## SET PROBLEM
Transcribe the passage on structural annotation below word for word, from its first sentence to its last.

## SOURCE TEXT
## Start

Structural annotation involves selecting structural elements of the text using a particular markup language and set of markers that indicate the external elements of text structure. To implement structural annotation, several procedures must occur: 1. Text segmentation 2. Formalization of annotation parameters of target units 3. Creation of a tagset or set of formal codes 4. Determination of the annotation scheme and its principles

Linguistic experts have identified several key criteria for standard corpora, including sufficiency, consistency, reproducibility, correctness, possibility of data collection, technologic ability, scalability, compactness, and clarity. Sufficiency refers to the need for a wide range of structural elements that can meet most requirements. Consistency is crucial, as the markup scheme must be based on consistent rules that enable precise identification of tags and attributes. Reproducibility is also essential, with the coding scheme based on clearly defined rules that enable the original text to be reproduced using simple algorithms. Correctness is maintained through software that checks the conformity of markups with structural specifications. Data collection is also an important criterion, encompassing direct data collection through manual input or automatic text recognition, as well as data coding. Technologic effectiveness is necessary to meet the needs associated with automatic processing of texts, including the selection of text according to established criteria, use of particular mechanisms, and type of intertext indexes. The possibility of ranging is also critical, ensuring that any created scheme has the ability to expand. Compactness is also a key consideration, with markup potentially affecting the file size and the speed of text data processing. Methods of achieving compactness include tag minimization, for example, omitting or shortening the final tag, use of specific end tags or XML markup schemes. Finally, clarity is crucial when direct user work with the text is required without special software support, with transparent markup essential to facilitate this process [ 13-15 ].

Therefore, the following marking system has been used: <p> – the beginning of a paragraph; </p> – the end of the paragraph; <s> – the beginning of a sentence; </s> – the end of the sentence; <head>…</head> – heading.

## End

## DATASET EXCERPT
## Start

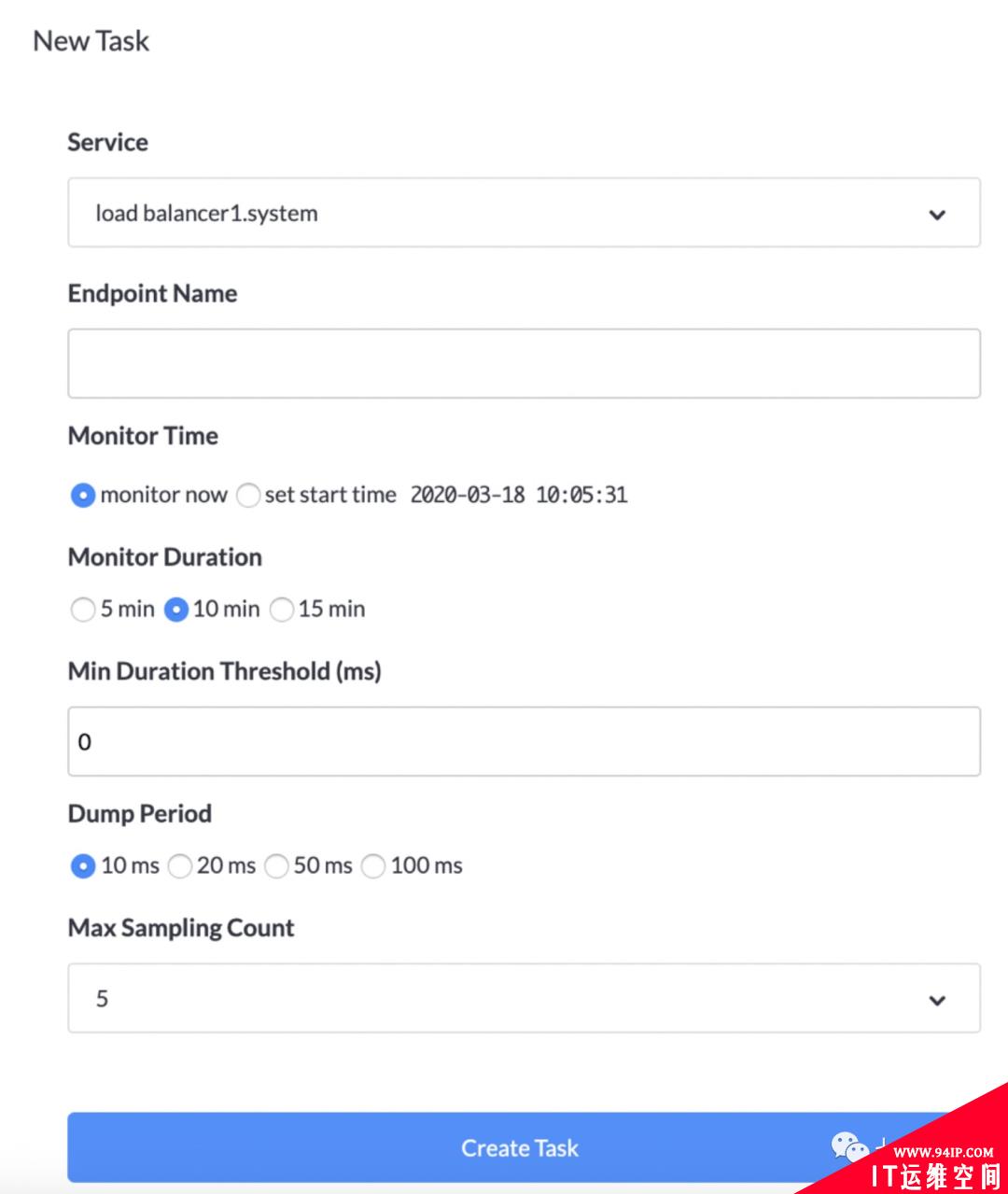Screen dimensions: 1008x1194
Task: Select the set start time radio button
Action: 248,496
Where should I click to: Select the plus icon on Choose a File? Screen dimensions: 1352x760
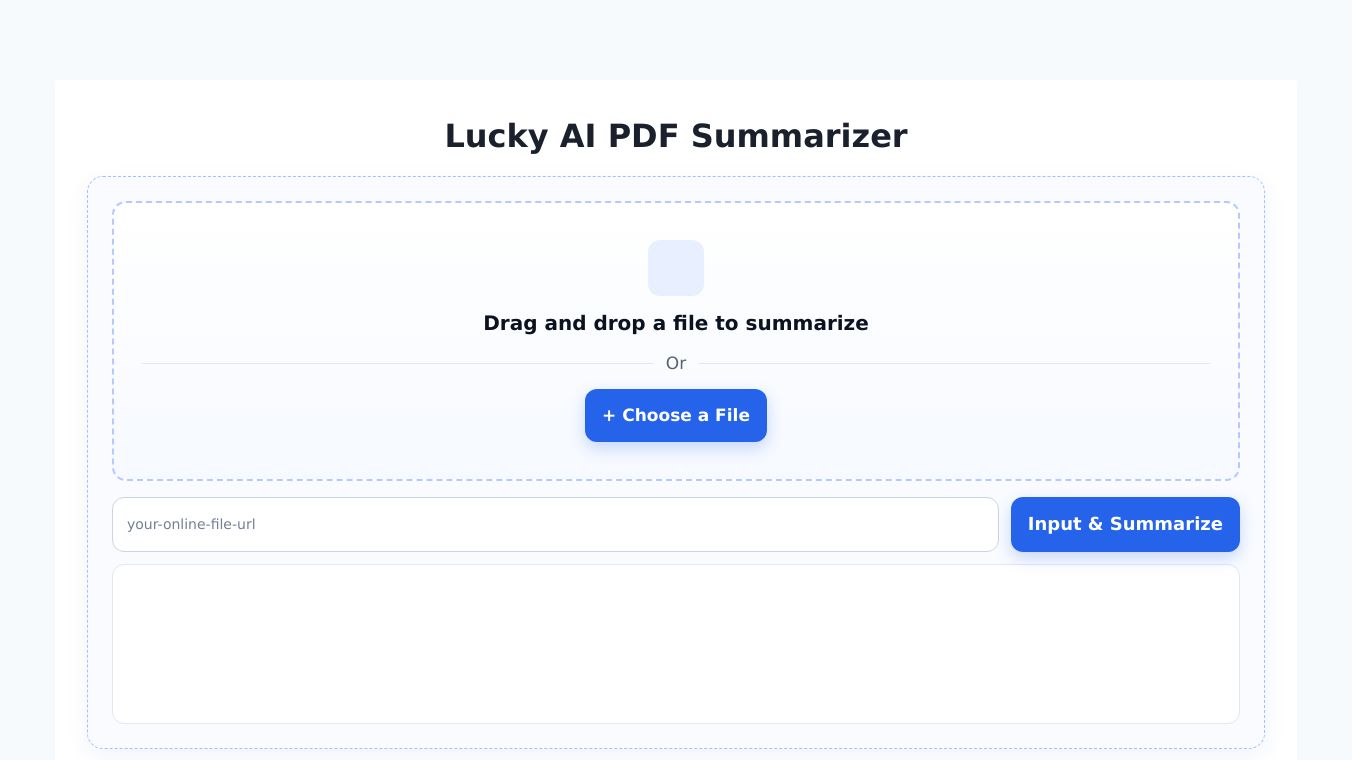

## End

## RESPONSE TO THE TASK
Structural annotation involves selecting structural elements of the text using a particular markup language and set of markers that indicate the external elements of text structure. To implement structural annotation, several procedures must occur: 1. Text segmentation 2. Formalization of annotation parameters of target units 3. Creation of a tagset or set of formal codes 4. Determination of the annotation scheme and its principles

Linguistic experts have identified several key criteria for standard corpora, including sufficiency, consistency, reproducibility, correctness, possibility of data collection, technologic ability, scalability, compactness, and clarity. Sufficiency refers to the need for a wide range of structural elements that can meet most requirements. Consistency is crucial, as the markup scheme must be based on consistent rules that enable precise identification of tags and attributes. Reproducibility is also essential, with the coding scheme based on clearly defined rules that enable the original text to be reproduced using simple algorithms. Correctness is maintained through software that checks the conformity of markups with structural specifications. Data collection is also an important criterion, encompassing direct data collection through manual input or automatic text recognition, as well as data coding. Technologic effectiveness is necessary to meet the needs associated with automatic processing of texts, including the selection of text according to established criteria, use of particular mechanisms, and type of intertext indexes. The possibility of ranging is also critical, ensuring that any created scheme has the ability to expand. Compactness is also a key consideration, with markup potentially affecting the file size and the speed of text data processing. Methods of achieving compactness include tag minimization, for example, omitting or shortening the final tag, use of specific end tags or XML markup schemes. Finally, clarity is crucial when direct user work with the text is required without special software support, with transparent markup essential to facilitate this process [ 13-15 ].

Therefore, the following marking system has been used: <p> – the beginning of a paragraph; </p> – the end of the paragraph; <s> – the beginning of a sentence; </s> – the end of the sentence; <head>…</head> – heading.